In 2013, she and her father, Ziauddin Yousafzai, a teacher and rights activist, founded the Malala Fund, which champions the right of every girl to 12 years of free and safe education. The organisation focuses on working in conflict zones, with programmes in Pakistan, Afghanistan, Nigeria and countries hosting Syrian refugees.
It is unclear if Yousafzai will visit her native Swat valley, where she made her name as a young rights activist, writing a series of anonymous blogs for the BBC while the valley was under Taliban rule in 2009.
Pakistan’s military fought a protracted battle to retake the scenic rural valley, eventually displacing the Taliban from Swat that year.
Attacks such as the one that targeted Yousafzai, however, continued for several years, with the Taliban exacting revenge on those who stood up to them during their reign.
In 2016, Taliban commanders attempted to extort money from local traders, sparking fears that they were attempting to launch a comeback in Swat, which was home to current Pakistani Taliban chief Mullah Fazlullah.
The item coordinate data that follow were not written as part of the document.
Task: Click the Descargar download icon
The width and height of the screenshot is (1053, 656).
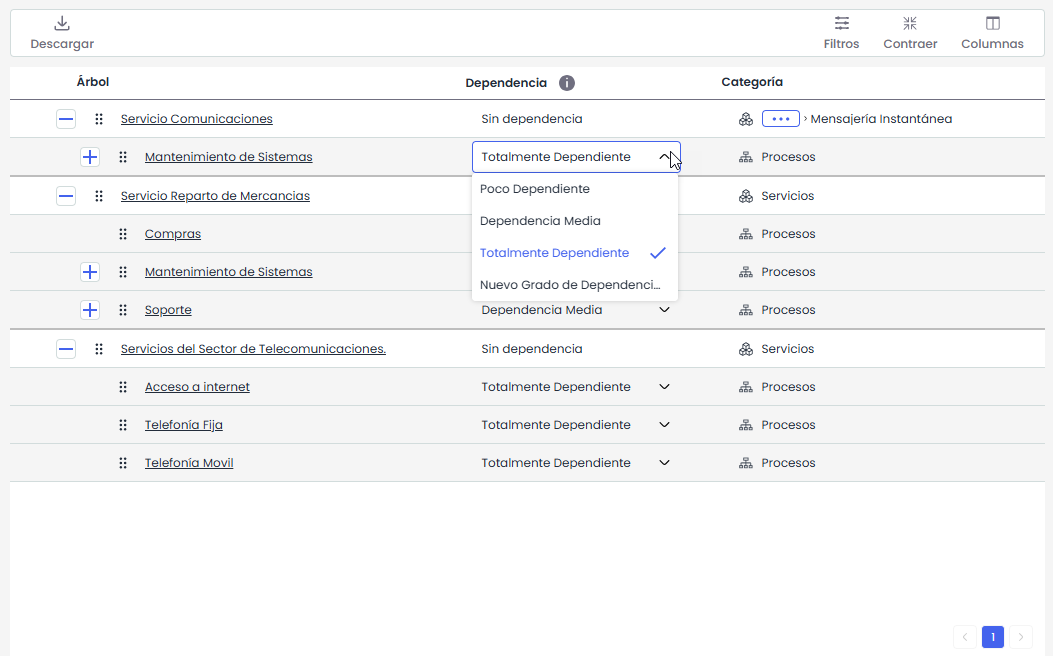Action: 62,24
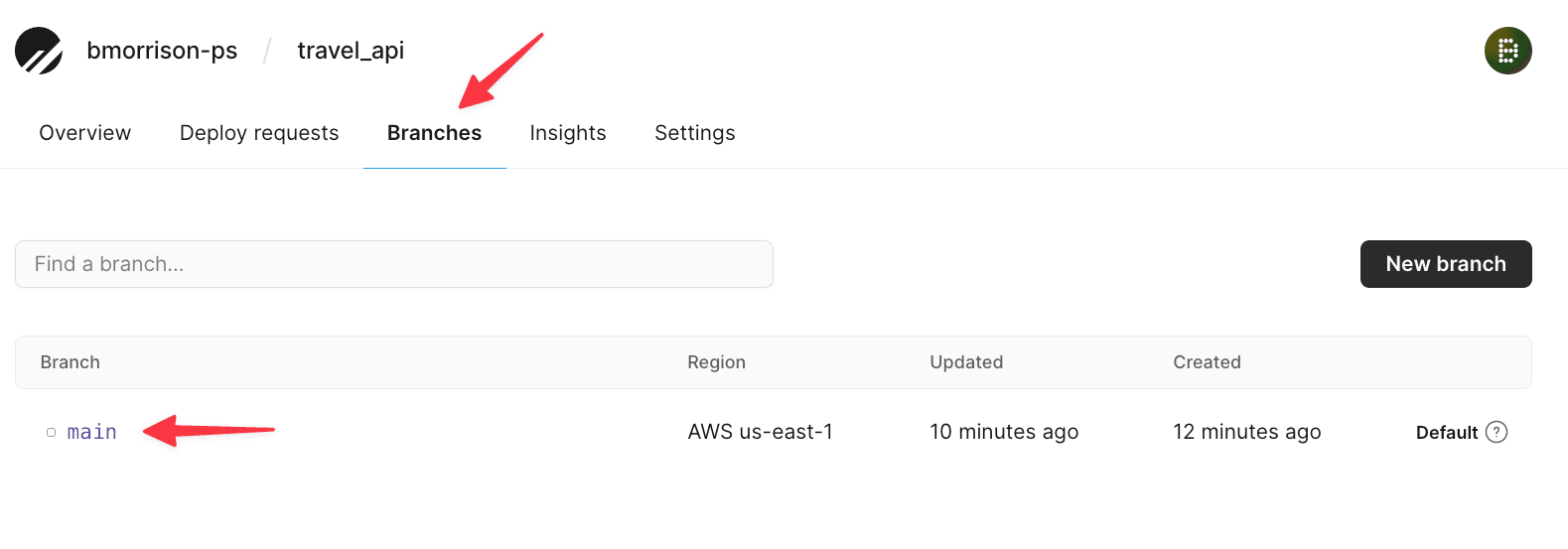Click the PlanetScale logo icon
This screenshot has height=549, width=1568.
point(39,51)
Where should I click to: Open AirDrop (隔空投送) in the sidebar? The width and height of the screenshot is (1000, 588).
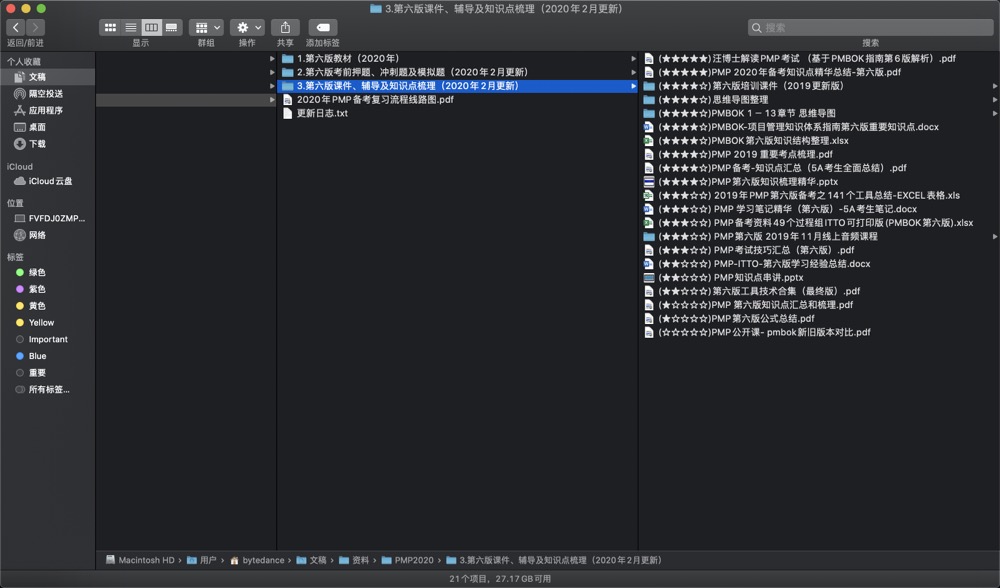(x=45, y=93)
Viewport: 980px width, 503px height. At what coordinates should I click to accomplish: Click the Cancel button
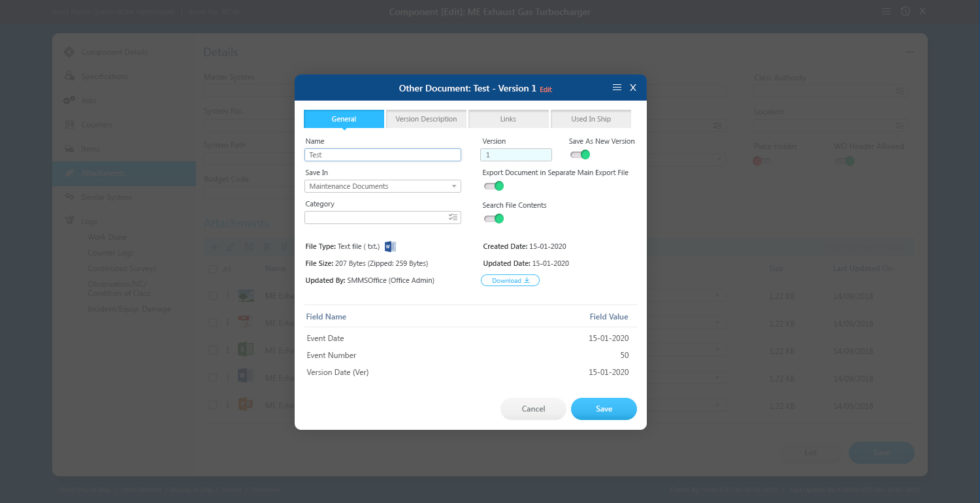533,409
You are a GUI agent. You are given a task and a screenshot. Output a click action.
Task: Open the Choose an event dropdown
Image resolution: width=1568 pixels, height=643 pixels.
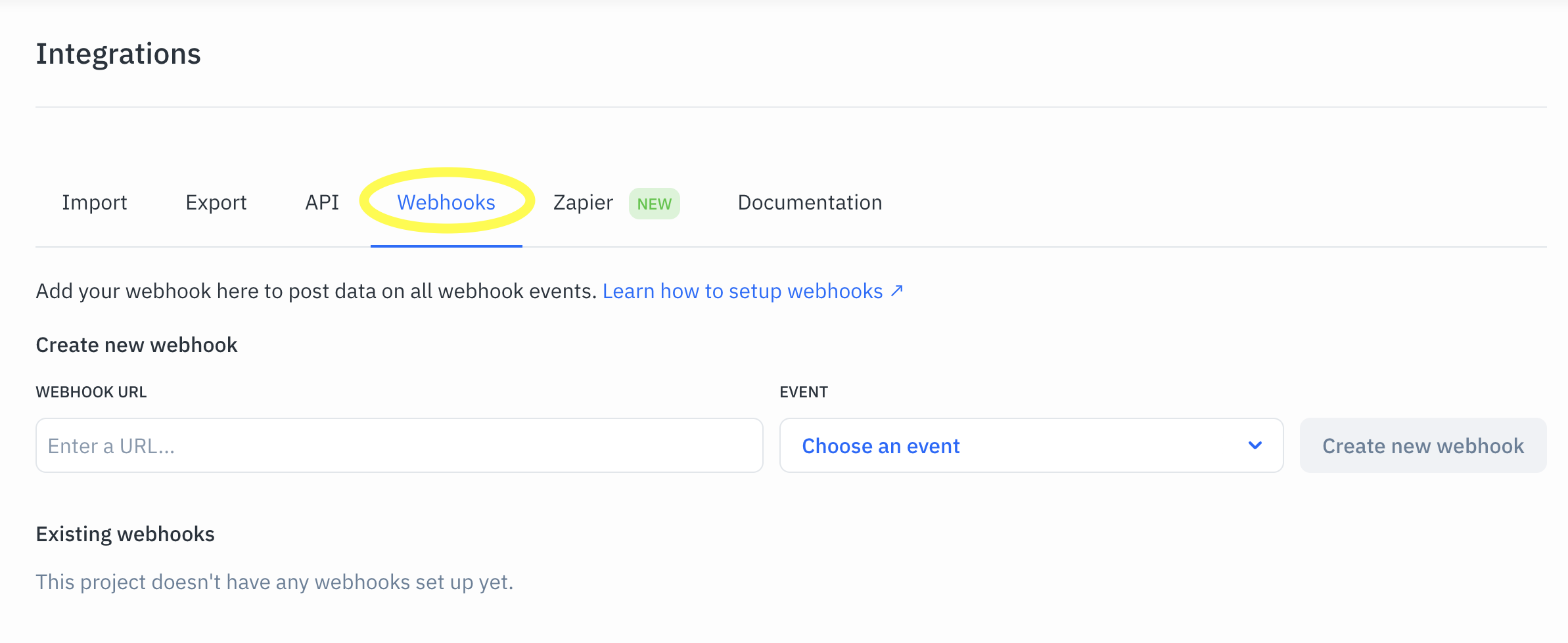click(880, 445)
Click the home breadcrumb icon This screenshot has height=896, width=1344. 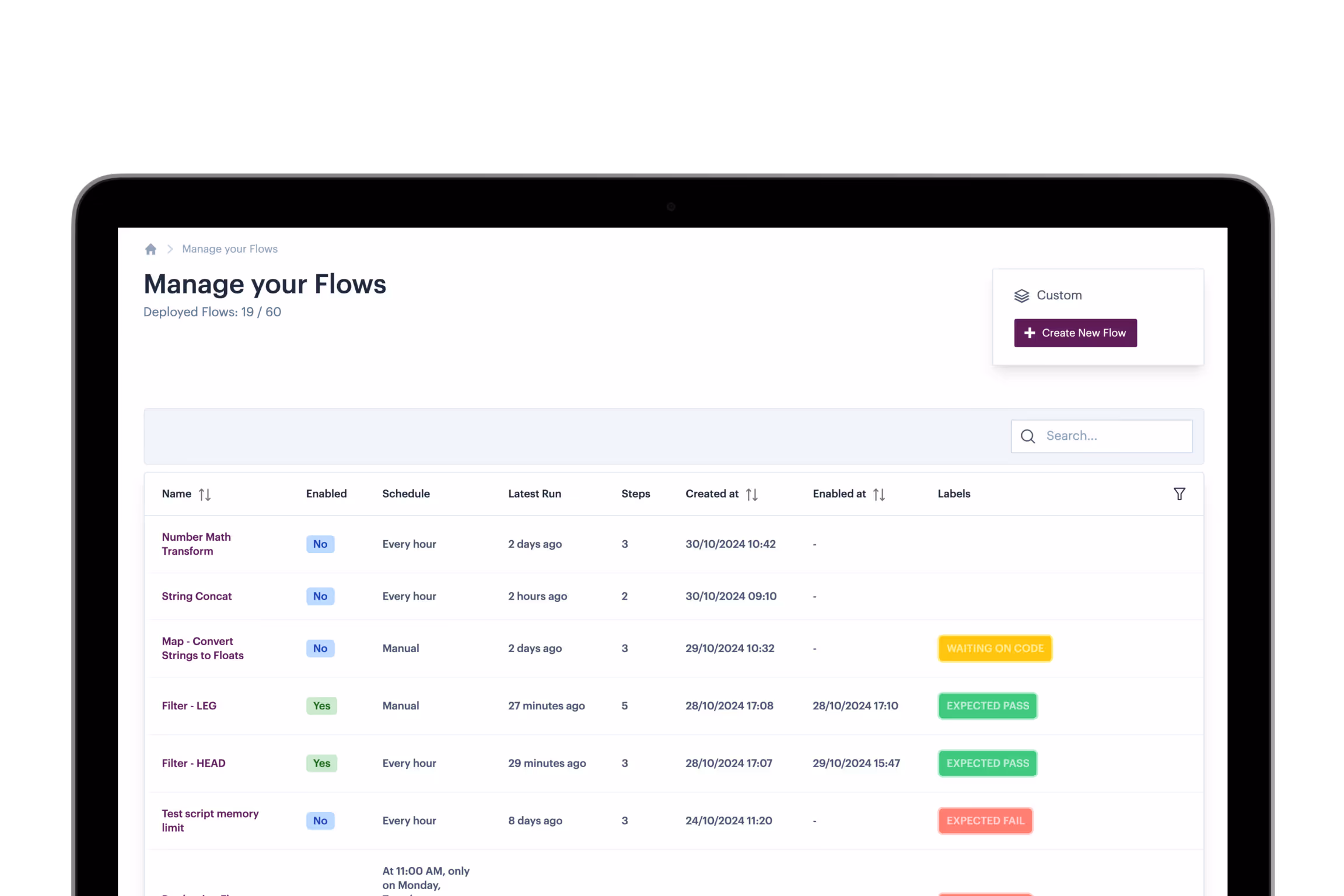(x=150, y=249)
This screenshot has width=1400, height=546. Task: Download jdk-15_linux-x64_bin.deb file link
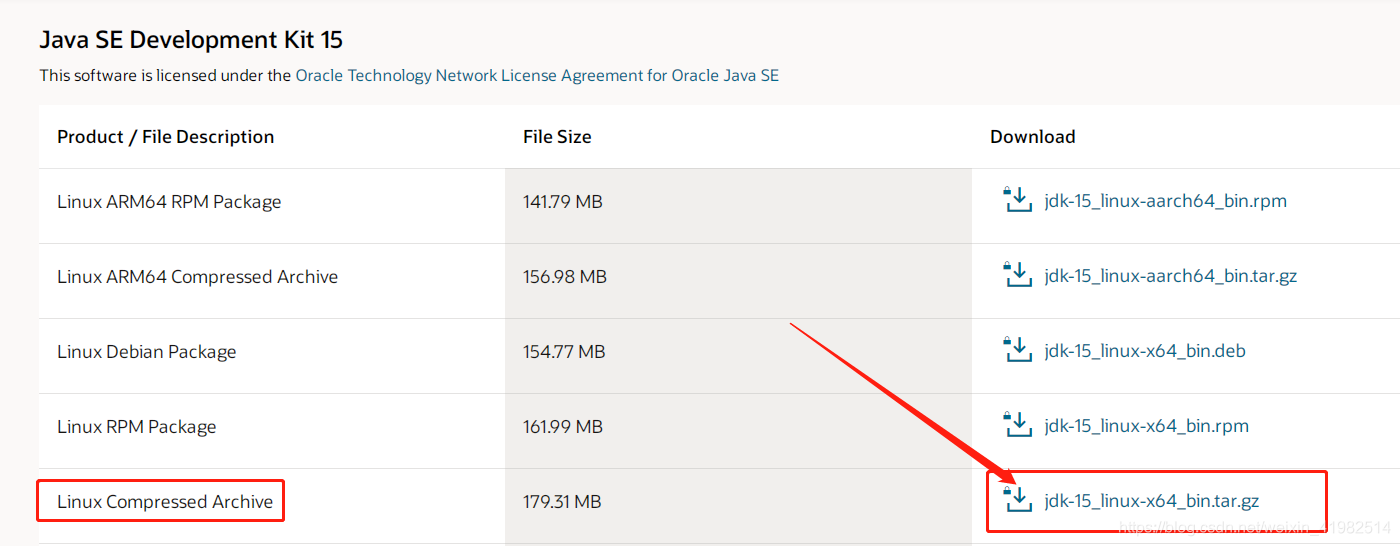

“I really miss my friends and family. But I also miss the landscape,” Yousafzai told Pakistani publication Mangobaaz in an interview earlier this week.
“When I woke up in the hospital in the UK, I looked outside and asked the doctors where are the mountains and rivers. Swat Valley is a paradise on Earth and I don’t think I fully appreciated its beauty until it wasn’t outside my window every day.”
Yousafzai currently attends Oxford University, where she is pursuing a Bachelors degree in Politics, Philosophy and Economics.